Ein schriller, schneidender, fast schmerzender Schrei schreckt Georg aus dem morgendlichen Restschlaf und zwingt ihn aus dem Bett, presst sein Gesicht an die nachtfeuchte Scheibe des Schlafzimmerfensters. Es ist nichts zu sehen. Nichts Besonders auf der Straße. Grau glänzen die Pflastersteine und spiegeln das blasse Licht der Leuchtwerbung des benachbarten Kolonialwarengeschäftes wider. Hin und wieder rollen die Reifen vorbeifahrender Autos über dieses Pflaster und hinterlassen für wenige Momente Profilspuren wie einen Hinweis, dass es weiter geht. Sie hinterlassen noch andere Spuren, die des verbrannten Treibstoffes.

Georg hat eine gute Nase. Er riecht seine Wohnung, seine Möbel, die verschiedenen Düfte der Speisen, die er sich gelegentlich selbst zubereitet. Er findet sich in seiner Wohnung nach den Geruchsspuren zurecht. Er riecht seine Wege. Er kann sie, von seiner Nase geführt, sogar zurückverfolgen. Und er riecht seine Katze Peterle und weiß, ohne zu schauen, wo sie sich in seiner Wohnung befindet.

Der schrille Schrei ist schon lange gestorben. Schreie kann man nicht riechen.
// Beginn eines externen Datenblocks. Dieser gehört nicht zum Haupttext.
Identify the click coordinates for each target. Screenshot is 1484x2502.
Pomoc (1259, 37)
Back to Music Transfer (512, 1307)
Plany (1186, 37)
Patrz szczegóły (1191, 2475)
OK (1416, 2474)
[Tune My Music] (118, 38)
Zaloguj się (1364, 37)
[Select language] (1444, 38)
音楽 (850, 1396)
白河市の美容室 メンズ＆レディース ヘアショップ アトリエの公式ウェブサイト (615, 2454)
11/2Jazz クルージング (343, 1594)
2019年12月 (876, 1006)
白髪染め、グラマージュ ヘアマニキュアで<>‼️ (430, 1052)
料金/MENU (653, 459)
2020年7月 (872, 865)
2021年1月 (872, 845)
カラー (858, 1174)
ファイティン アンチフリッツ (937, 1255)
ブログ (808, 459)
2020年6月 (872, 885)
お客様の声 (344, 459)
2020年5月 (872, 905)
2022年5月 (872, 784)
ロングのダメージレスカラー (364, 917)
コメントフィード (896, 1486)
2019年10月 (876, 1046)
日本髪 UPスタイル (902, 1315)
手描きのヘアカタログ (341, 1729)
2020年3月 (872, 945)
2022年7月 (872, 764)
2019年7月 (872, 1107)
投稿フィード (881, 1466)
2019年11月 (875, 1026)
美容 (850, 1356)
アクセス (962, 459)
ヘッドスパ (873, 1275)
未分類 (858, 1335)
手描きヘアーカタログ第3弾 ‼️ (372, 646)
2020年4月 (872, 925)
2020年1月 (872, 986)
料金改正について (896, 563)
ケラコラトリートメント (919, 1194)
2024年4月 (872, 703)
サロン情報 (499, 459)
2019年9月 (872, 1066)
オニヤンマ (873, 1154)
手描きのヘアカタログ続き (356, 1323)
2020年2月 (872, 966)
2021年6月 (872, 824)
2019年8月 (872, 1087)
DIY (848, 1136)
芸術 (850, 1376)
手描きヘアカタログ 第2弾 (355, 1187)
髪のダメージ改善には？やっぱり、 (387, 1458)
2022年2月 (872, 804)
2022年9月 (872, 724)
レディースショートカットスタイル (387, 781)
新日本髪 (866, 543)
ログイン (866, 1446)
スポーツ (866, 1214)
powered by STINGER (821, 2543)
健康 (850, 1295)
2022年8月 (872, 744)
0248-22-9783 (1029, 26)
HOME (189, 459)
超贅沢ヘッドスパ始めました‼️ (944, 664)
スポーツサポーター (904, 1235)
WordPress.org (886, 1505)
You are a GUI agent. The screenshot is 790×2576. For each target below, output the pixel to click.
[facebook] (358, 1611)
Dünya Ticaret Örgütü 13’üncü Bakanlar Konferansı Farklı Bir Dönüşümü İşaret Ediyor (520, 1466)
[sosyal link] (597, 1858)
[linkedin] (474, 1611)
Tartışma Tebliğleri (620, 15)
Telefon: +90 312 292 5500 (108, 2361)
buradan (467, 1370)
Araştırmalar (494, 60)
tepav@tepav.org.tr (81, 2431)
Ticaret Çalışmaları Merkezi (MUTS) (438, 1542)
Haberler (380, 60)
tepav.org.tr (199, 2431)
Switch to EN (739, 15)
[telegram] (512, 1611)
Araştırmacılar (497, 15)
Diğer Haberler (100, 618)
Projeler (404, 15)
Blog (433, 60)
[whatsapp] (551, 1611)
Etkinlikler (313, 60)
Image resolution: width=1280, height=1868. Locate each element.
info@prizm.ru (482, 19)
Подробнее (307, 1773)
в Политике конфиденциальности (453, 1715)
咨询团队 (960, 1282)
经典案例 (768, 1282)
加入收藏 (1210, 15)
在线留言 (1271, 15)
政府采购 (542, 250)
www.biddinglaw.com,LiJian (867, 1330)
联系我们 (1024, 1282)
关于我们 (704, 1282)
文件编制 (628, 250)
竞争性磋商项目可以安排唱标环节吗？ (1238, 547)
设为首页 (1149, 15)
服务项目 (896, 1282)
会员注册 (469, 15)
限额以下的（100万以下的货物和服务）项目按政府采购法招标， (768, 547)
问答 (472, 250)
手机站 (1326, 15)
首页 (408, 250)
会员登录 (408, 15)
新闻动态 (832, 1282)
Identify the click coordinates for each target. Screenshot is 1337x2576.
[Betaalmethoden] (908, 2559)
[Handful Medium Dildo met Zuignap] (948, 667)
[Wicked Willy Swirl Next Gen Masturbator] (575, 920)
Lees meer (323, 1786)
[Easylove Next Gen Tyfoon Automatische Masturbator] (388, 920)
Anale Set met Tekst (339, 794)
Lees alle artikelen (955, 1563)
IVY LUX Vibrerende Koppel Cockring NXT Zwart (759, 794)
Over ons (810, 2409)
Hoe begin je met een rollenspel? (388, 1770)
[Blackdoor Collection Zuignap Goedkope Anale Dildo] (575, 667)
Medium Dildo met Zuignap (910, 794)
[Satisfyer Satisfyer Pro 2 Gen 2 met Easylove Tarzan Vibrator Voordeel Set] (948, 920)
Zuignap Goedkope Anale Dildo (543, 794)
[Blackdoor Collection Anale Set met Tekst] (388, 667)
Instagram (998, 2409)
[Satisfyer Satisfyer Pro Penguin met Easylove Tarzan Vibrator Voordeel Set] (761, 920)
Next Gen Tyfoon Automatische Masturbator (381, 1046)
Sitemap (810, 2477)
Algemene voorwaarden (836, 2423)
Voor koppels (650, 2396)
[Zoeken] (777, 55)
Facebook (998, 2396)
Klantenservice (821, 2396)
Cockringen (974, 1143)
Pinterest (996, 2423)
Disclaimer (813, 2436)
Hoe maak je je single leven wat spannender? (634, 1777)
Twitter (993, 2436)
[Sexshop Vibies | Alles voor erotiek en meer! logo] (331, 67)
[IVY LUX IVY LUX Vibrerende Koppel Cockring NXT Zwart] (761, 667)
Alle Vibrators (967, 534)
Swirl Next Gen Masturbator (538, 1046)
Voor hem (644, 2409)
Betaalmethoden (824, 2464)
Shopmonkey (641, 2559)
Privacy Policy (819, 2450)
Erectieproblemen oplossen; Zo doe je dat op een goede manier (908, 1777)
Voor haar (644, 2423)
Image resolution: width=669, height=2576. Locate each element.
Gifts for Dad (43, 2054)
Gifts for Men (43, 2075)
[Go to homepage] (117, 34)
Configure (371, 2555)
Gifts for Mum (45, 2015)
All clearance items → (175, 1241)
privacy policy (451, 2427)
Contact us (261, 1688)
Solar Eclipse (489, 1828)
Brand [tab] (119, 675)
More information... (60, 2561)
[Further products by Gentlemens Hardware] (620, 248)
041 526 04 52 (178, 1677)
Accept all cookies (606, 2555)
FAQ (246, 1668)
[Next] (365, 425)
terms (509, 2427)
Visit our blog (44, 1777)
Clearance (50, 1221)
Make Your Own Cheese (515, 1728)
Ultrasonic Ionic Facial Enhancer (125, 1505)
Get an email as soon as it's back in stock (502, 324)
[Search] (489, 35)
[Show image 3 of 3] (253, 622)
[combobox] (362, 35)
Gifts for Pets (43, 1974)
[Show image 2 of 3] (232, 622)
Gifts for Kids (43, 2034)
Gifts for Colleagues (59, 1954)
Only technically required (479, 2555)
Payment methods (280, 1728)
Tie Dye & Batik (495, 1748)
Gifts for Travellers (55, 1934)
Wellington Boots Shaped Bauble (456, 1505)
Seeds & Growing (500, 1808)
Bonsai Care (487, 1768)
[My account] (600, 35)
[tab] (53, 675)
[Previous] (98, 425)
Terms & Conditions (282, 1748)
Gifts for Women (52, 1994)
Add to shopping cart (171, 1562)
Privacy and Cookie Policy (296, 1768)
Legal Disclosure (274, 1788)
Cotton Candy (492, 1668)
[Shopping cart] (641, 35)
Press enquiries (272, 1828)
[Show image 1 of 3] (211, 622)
Georg riecht sein Bett und überlegt, ob er dessen Anziehungskraft nachgibt oder den Tag wegen des Schreis früher beginnt als sonst.

Sein Entschluss quält ihn, sobald er ihn gefasst hat. Sein Körper wird dank des Entschlusses, nun doch nicht mehr ins Bett zurück zu gehen, in die Küche geschoben. Die Kaffeemaschine verlangt bedienende Hände und zerblubbert ein paar Minuten der Küchenzeit.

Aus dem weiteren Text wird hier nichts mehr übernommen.